Tinian mayor laments delay in draft MOU for a ship recycling facility
Dela Cruz said the draft MOU should have been released to the CPA board of directors for action by now.
“I had hoped that this MOU would have already been accomplished, as we agreed at our joint meeting in the Senate session hall two weeks ago,” Dela Cruz told Fitial in a two-page letter.
The Fitial administration has yet to respond to media request for comment on the draft MOU which, according to Dela Cruz, has not been released yet by assistant attorney general Jim Stump. Fitial is leaving for Virginia this week to attend the National Governors Association meeting.
Fitial earlier said he supports the ship recycling project on Tinian.
Dela Cruz said that Tinian has agreed to work with the U.S. Interior’s Office of Insular Affairs to reprogram over $3 million of its precious capital improvement project funds to make the necessary repairs to the Tinian harbor. The repairs would make the dock space functional for the ship recycling project.
“CPA’s only investment is the cost of the contract with FIC to bring the project to fruition,” Dela Cruz added.
The Tinian mayor said that Keith Aughenbaugh, CIP fund coordinator at OIA, confirmed that federal CIP funds can be used for this purpose.
“I see no reason why the project should be delayed and every reason why CPA should be pushing forward with it aggressively,” the mayor said, adding that the project would mean more to the CNMI than it does to Tinian.
OIA Director Nikolau Pula told the media during that meeting with Fitial, CPA, and Tinian leaders that OIA is open to assisting the CNMI by way of allowing the redirection of CIP funds to help repair the Tinian pier which, in turn, would help support a proposed multimillion Tinian ship recycling facility.
Initially, most of the funds generated by the ship recycling operation will go to the general fund or to CPA, including all business gross revenue taxes, excise taxes on containers full of scrap metal headed to China, and lease fees paid to CPA for the use of the dock and adjacent lands that CPA owns.
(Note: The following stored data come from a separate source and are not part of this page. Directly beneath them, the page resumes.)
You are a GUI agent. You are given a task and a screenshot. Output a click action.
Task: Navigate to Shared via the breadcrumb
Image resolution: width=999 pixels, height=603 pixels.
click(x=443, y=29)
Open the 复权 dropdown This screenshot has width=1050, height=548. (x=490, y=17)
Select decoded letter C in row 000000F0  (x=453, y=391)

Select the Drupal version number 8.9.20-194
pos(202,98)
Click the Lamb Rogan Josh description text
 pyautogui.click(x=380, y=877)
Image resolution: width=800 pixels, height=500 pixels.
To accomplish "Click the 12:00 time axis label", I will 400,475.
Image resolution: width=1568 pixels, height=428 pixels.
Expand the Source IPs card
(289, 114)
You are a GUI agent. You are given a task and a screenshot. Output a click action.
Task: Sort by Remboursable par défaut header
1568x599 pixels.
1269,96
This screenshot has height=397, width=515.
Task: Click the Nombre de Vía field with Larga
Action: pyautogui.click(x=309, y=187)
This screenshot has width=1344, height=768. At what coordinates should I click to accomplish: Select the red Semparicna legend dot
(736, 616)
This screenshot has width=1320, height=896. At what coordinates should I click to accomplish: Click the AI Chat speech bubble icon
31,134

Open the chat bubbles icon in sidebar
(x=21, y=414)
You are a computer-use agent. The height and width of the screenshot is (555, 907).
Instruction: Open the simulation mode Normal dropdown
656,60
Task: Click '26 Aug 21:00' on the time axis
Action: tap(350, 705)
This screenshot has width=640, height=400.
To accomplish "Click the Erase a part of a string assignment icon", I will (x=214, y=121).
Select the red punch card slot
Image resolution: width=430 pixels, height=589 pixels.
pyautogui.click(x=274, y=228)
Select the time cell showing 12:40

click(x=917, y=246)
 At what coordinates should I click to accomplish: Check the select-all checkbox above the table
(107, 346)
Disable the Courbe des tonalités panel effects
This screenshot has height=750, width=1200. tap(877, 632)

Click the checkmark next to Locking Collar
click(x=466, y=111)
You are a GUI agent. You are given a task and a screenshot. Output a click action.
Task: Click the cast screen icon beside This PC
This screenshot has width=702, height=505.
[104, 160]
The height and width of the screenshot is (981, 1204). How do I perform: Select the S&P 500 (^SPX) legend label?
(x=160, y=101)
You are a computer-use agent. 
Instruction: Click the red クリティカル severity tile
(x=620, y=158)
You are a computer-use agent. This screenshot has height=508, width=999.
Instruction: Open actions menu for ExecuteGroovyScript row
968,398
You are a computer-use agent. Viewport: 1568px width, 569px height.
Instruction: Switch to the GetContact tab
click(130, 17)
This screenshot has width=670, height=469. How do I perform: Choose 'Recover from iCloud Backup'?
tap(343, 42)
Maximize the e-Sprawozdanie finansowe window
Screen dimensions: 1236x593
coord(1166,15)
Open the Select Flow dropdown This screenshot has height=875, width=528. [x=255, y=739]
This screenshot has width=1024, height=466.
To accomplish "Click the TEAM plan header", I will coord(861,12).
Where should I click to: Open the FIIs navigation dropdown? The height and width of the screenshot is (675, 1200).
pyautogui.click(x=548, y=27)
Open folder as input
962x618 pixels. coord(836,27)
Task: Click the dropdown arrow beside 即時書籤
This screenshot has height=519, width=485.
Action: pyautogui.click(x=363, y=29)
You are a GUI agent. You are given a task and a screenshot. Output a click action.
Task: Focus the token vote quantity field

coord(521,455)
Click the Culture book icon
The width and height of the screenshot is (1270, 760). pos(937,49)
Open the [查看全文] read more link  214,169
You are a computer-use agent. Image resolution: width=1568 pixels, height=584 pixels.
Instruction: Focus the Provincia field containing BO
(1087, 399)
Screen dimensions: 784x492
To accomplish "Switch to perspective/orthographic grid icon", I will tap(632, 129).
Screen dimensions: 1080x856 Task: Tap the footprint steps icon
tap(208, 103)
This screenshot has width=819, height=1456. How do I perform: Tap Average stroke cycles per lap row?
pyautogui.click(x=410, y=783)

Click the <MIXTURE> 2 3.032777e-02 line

Dela Cruz said this means more than just creating 300 new private sector jobs in the recycling business as it will also create a new opportunity to create an industry that will export products from the CNMI-the first since the demise of the garment industry.
The Tinian mayor enumerated other benefits of having a ship recycling operation on Tinian.
Because the ship recycling company will be using its own ship to carry containers full of scrap metal to China, it can bring back containers filled with inexpensive pig food for new piggeries, and barbed wire and fence posts to expand cattle herds, Dela Cruz said.
He said a company on Saipan is developing a slaughterhouse. Tinian is also preparing a design for a U.S. Department of Agriculture-approved “kill station.” This will allow local meat wholesalers and retailers to re-cut locally grown beef and pigs for resale, creating more private sector jobs for people and an import substitution product for local consumption or export.
Dela Cruz said that with the Tinian harbor fully operational, Tinian will be able to justify the need to receive additional CIP funding to repair the breakwater, thus making Tinian more attractive to military development.
“Finally, the ship recycling industry will generate the funds necessary for CPA to complete the Tinian West Field ‘International’ Airport. We are confident that if it becomes fully functional, then international air carriers will schedule direct flights to Tinian. This then will provide stimulus for those companies that have already applied for a casino license to begin construction on their hotel casino complex. We still believe that with your support, the Tinian hotel and casino industry can provide all the revenues the CNMI needs to make it financially viable once again,” the mayor added.
Dela Cruz also reminded the governor of the commitment he made to the ship recycling project at their joint meeting with CPA, the Tinian Legislative Delegation, and OIA two weeks ago. He urged the governor to call a special meeting of the CPA board of directors and encourage them to approve the MOU with FIC.
The proposed facility will turn decommissioned U.S. ships into scrap metal and sell them in the open market. The planned project is neither a repair facility nor a shipyard. The vessels will be “scrubbed” to U.S. Environmental Protection Agency standards.